▶ Data excerpts:
:::

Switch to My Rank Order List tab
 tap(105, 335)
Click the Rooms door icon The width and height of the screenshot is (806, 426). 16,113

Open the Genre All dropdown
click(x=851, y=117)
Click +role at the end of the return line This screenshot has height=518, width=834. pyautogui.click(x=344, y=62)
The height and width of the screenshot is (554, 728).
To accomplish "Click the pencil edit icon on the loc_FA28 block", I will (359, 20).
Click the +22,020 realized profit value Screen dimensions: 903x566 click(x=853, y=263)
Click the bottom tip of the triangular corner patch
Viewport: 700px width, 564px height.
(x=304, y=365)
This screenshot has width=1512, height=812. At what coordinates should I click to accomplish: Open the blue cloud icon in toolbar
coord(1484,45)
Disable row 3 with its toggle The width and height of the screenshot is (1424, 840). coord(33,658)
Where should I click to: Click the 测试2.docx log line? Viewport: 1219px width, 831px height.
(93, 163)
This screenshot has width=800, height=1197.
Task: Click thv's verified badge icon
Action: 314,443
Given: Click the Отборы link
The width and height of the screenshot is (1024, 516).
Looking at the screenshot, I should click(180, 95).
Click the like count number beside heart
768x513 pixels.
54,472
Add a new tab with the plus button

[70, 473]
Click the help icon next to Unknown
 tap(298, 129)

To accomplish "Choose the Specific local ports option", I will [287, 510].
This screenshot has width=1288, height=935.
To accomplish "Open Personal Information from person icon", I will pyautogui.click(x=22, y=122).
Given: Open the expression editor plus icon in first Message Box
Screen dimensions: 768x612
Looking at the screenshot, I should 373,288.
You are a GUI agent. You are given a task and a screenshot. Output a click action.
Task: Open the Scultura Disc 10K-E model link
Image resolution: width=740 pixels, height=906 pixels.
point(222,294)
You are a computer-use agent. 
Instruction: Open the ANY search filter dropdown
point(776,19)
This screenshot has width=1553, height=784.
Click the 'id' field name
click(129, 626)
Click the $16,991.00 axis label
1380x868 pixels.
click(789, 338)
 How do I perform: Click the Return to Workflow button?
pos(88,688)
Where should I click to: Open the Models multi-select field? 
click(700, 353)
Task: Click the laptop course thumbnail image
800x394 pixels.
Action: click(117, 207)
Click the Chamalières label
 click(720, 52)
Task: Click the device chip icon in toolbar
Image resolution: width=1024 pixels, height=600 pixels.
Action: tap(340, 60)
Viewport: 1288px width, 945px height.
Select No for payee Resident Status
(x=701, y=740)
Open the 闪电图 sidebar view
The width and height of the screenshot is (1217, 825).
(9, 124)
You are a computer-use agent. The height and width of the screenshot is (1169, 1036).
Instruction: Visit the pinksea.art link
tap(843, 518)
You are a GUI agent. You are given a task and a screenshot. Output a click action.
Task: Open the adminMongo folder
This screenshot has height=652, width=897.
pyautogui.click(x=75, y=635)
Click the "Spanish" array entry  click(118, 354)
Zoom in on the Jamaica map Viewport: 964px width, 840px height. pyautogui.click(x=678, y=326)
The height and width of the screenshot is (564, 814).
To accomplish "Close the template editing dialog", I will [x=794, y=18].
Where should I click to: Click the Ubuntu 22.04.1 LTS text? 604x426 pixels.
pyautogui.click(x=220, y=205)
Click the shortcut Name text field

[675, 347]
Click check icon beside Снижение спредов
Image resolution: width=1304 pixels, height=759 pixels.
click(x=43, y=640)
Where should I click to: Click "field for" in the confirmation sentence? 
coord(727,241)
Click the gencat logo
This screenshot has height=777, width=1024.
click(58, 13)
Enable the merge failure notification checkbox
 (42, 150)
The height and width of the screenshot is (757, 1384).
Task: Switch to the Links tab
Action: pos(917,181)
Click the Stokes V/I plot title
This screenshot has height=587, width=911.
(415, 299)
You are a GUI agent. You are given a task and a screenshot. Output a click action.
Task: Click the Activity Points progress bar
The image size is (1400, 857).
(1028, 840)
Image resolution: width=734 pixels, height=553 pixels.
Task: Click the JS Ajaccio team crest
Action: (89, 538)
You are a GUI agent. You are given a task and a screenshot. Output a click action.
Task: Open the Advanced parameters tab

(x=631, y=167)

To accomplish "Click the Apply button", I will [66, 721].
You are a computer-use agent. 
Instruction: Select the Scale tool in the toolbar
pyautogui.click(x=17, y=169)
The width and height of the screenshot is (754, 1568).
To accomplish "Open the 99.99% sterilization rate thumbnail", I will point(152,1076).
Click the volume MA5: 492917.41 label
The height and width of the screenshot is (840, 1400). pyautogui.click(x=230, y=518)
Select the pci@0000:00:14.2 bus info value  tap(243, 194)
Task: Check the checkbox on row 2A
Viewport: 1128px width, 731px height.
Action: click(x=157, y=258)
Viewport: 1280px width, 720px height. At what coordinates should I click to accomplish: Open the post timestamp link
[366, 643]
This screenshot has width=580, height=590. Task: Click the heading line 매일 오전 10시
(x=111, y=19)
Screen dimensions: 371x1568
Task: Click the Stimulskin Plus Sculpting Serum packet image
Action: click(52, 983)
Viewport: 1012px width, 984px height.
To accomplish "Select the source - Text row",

:::

▶ Exercise details: Write down the full listing again, exactly.

▶ Written reply:
Switch to My Rank Order List tab
 tap(105, 335)
Click the Rooms door icon The width and height of the screenshot is (806, 426). 16,113

Open the Genre All dropdown
click(x=851, y=117)
Click +role at the end of the return line This screenshot has height=518, width=834. pyautogui.click(x=344, y=62)
The height and width of the screenshot is (554, 728).
To accomplish "Click the pencil edit icon on the loc_FA28 block", I will (359, 20).
Click the +22,020 realized profit value Screen dimensions: 903x566 click(x=853, y=263)
Click the bottom tip of the triangular corner patch
Viewport: 700px width, 564px height.
(x=304, y=365)
This screenshot has width=1512, height=812. At what coordinates should I click to accomplish: Open the blue cloud icon in toolbar
coord(1484,45)
Disable row 3 with its toggle The width and height of the screenshot is (1424, 840). coord(33,658)
Where should I click to: Click the 测试2.docx log line? Viewport: 1219px width, 831px height.
(93, 163)
This screenshot has width=800, height=1197.
Task: Click thv's verified badge icon
Action: 314,443
Given: Click the Отборы link
The width and height of the screenshot is (1024, 516).
Looking at the screenshot, I should click(180, 95).
Click the like count number beside heart
768x513 pixels.
54,472
Add a new tab with the plus button

[70, 473]
Click the help icon next to Unknown
 tap(298, 129)

To accomplish "Choose the Specific local ports option", I will [287, 510].
This screenshot has width=1288, height=935.
To accomplish "Open Personal Information from person icon", I will pyautogui.click(x=22, y=122).
Given: Open the expression editor plus icon in first Message Box
Screen dimensions: 768x612
Looking at the screenshot, I should 373,288.
You are a GUI agent. You are given a task and a screenshot. Output a click action.
Task: Open the Scultura Disc 10K-E model link
Image resolution: width=740 pixels, height=906 pixels.
point(222,294)
You are a computer-use agent. 
Instruction: Open the ANY search filter dropdown
point(776,19)
This screenshot has width=1553, height=784.
Click the 'id' field name
click(129, 626)
Click the $16,991.00 axis label
1380x868 pixels.
click(789, 338)
 How do I perform: Click the Return to Workflow button?
pos(88,688)
Where should I click to: Open the Models multi-select field? 
click(700, 353)
Task: Click the laptop course thumbnail image
800x394 pixels.
Action: click(117, 207)
Click the Chamalières label
 click(720, 52)
Task: Click the device chip icon in toolbar
Image resolution: width=1024 pixels, height=600 pixels.
Action: tap(340, 60)
Viewport: 1288px width, 945px height.
Select No for payee Resident Status
(x=701, y=740)
Open the 闪电图 sidebar view
The width and height of the screenshot is (1217, 825).
(9, 124)
You are a computer-use agent. The height and width of the screenshot is (1169, 1036).
Instruction: Visit the pinksea.art link
tap(843, 518)
You are a GUI agent. You are given a task and a screenshot. Output a click action.
Task: Open the adminMongo folder
This screenshot has height=652, width=897.
pyautogui.click(x=75, y=635)
Click the "Spanish" array entry  click(118, 354)
Zoom in on the Jamaica map Viewport: 964px width, 840px height. pyautogui.click(x=678, y=326)
The height and width of the screenshot is (564, 814).
To accomplish "Close the template editing dialog", I will [x=794, y=18].
Where should I click to: Click the Ubuntu 22.04.1 LTS text? 604x426 pixels.
pyautogui.click(x=220, y=205)
Click the shortcut Name text field

[675, 347]
Click check icon beside Снижение спредов
Image resolution: width=1304 pixels, height=759 pixels.
click(x=43, y=640)
Where should I click to: Click "field for" in the confirmation sentence? 
coord(727,241)
Click the gencat logo
This screenshot has height=777, width=1024.
click(58, 13)
Enable the merge failure notification checkbox
 (42, 150)
The height and width of the screenshot is (757, 1384).
Task: Switch to the Links tab
Action: pos(917,181)
Click the Stokes V/I plot title
This screenshot has height=587, width=911.
(415, 299)
You are a GUI agent. You are given a task and a screenshot. Output a click action.
Task: Click the Activity Points progress bar
The image size is (1400, 857).
(1028, 840)
Image resolution: width=734 pixels, height=553 pixels.
Task: Click the JS Ajaccio team crest
Action: (89, 538)
You are a GUI agent. You are given a task and a screenshot. Output a click action.
Task: Open the Advanced parameters tab

(x=631, y=167)

To accomplish "Click the Apply button", I will [66, 721].
You are a computer-use agent. 
Instruction: Select the Scale tool in the toolbar
pyautogui.click(x=17, y=169)
The width and height of the screenshot is (754, 1568).
To accomplish "Open the 99.99% sterilization rate thumbnail", I will point(152,1076).
Click the volume MA5: 492917.41 label
The height and width of the screenshot is (840, 1400). pyautogui.click(x=230, y=518)
Select the pci@0000:00:14.2 bus info value  tap(243, 194)
Task: Check the checkbox on row 2A
Viewport: 1128px width, 731px height.
Action: click(x=157, y=258)
Viewport: 1280px width, 720px height. At what coordinates should I click to accomplish: Open the post timestamp link
[366, 643]
This screenshot has width=580, height=590. Task: Click the heading line 매일 오전 10시
(x=111, y=19)
Screen dimensions: 371x1568
Task: Click the Stimulskin Plus Sculpting Serum packet image
Action: click(52, 983)
Viewport: 1012px width, 984px height.
To accomplish "Select the source - Text row",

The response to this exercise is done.